EXERCISE PROMPT:
Print every line of the listing below, starting with the line that holds "[নামাযের শর্তাদি] (45, 706)" and going on through the line that holds "নামাযের পর দোয়া (29, 71)", both included, and print nothing else.

DATA UNDER STUDY:
----
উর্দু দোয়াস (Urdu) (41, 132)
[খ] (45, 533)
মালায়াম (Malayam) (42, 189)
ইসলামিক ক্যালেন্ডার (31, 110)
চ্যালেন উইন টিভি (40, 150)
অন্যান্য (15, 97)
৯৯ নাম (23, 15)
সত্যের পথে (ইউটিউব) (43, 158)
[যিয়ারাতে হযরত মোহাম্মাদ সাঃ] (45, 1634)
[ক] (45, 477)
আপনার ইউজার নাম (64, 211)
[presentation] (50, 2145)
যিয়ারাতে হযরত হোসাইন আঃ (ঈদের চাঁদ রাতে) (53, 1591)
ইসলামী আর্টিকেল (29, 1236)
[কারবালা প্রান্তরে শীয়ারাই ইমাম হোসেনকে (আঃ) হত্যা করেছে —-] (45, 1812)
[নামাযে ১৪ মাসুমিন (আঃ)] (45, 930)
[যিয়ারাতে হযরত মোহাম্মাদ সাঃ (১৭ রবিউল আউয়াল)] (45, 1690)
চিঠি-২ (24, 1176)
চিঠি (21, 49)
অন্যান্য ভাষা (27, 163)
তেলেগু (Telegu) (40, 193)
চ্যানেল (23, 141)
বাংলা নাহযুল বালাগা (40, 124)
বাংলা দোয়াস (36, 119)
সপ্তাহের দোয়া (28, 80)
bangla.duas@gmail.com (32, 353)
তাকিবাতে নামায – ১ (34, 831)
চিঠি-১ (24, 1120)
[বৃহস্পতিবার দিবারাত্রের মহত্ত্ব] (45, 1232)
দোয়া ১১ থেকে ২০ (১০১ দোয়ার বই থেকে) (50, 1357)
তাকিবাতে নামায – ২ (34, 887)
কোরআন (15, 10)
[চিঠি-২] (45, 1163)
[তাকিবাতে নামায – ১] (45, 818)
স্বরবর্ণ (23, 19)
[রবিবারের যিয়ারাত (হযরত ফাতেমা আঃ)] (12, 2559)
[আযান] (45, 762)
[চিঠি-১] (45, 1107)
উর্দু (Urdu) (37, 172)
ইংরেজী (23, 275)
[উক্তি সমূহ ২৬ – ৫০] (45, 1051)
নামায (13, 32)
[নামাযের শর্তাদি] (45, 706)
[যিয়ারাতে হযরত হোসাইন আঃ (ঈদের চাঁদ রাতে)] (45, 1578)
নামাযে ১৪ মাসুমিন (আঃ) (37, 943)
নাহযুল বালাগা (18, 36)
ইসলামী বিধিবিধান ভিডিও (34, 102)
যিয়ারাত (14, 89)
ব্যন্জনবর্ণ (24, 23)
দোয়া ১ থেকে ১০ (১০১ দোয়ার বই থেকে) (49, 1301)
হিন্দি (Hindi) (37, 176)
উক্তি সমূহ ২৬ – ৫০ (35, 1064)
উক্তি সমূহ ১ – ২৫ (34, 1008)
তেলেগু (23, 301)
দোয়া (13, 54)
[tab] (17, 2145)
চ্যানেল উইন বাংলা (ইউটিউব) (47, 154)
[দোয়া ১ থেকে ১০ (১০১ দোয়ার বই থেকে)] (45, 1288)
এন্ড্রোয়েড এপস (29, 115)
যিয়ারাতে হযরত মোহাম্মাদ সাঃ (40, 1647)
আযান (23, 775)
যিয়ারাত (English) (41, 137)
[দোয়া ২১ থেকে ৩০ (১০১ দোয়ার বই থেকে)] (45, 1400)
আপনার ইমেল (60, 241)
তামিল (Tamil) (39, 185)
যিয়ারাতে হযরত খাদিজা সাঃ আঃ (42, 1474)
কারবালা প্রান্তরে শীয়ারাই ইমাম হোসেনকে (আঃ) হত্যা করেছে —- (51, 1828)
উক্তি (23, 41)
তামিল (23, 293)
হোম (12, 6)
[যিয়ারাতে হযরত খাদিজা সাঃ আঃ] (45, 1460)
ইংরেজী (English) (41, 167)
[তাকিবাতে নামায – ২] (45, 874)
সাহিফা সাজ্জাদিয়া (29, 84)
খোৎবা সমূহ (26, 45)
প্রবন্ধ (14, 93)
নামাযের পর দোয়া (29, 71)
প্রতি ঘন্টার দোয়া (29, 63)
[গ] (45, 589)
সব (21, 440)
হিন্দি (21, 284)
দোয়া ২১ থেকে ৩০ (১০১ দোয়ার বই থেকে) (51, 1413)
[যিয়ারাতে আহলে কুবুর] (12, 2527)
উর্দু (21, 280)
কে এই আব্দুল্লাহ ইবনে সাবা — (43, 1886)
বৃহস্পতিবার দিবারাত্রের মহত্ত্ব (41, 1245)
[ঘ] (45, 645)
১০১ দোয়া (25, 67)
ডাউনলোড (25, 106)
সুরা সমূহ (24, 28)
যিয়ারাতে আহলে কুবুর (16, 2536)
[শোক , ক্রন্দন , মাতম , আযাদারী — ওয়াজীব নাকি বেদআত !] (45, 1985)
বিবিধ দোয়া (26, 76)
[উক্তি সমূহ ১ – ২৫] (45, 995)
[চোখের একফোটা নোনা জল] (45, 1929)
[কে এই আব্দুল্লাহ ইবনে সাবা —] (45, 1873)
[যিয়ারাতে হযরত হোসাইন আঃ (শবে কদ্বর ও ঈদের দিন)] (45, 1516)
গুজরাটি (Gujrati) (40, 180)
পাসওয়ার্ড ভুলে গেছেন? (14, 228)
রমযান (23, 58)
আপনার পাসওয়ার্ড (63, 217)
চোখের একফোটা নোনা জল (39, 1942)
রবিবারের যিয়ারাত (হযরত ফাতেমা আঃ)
----
EXERCISE RESPONSE:
[নামাযের শর্তাদি] (45, 706)
[যিয়ারাতে হযরত হোসাইন আঃ (ঈদের চাঁদ রাতে)] (45, 1578)
নামাযে ১৪ মাসুমিন (আঃ) (37, 943)
নাহযুল বালাগা (18, 36)
ইসলামী বিধিবিধান ভিডিও (34, 102)
যিয়ারাত (14, 89)
ব্যন্জনবর্ণ (24, 23)
দোয়া ১ থেকে ১০ (১০১ দোয়ার বই থেকে) (49, 1301)
হিন্দি (Hindi) (37, 176)
উক্তি সমূহ ২৬ – ৫০ (35, 1064)
উক্তি সমূহ ১ – ২৫ (34, 1008)
তেলেগু (23, 301)
দোয়া (13, 54)
[tab] (17, 2145)
চ্যানেল উইন বাংলা (ইউটিউব) (47, 154)
[দোয়া ১ থেকে ১০ (১০১ দোয়ার বই থেকে)] (45, 1288)
এন্ড্রোয়েড এপস (29, 115)
যিয়ারাতে হযরত মোহাম্মাদ সাঃ (40, 1647)
আযান (23, 775)
যিয়ারাত (English) (41, 137)
[দোয়া ২১ থেকে ৩০ (১০১ দোয়ার বই থেকে)] (45, 1400)
আপনার ইমেল (60, 241)
তামিল (Tamil) (39, 185)
যিয়ারাতে হযরত খাদিজা সাঃ আঃ (42, 1474)
কারবালা প্রান্তরে শীয়ারাই ইমাম হোসেনকে (আঃ) হত্যা করেছে —- (51, 1828)
উক্তি (23, 41)
তামিল (23, 293)
হোম (12, 6)
[যিয়ারাতে হযরত খাদিজা সাঃ আঃ] (45, 1460)
ইংরেজী (English) (41, 167)
[তাকিবাতে নামায – ২] (45, 874)
সাহিফা সাজ্জাদিয়া (29, 84)
খোৎবা সমূহ (26, 45)
প্রবন্ধ (14, 93)
নামাযের পর দোয়া (29, 71)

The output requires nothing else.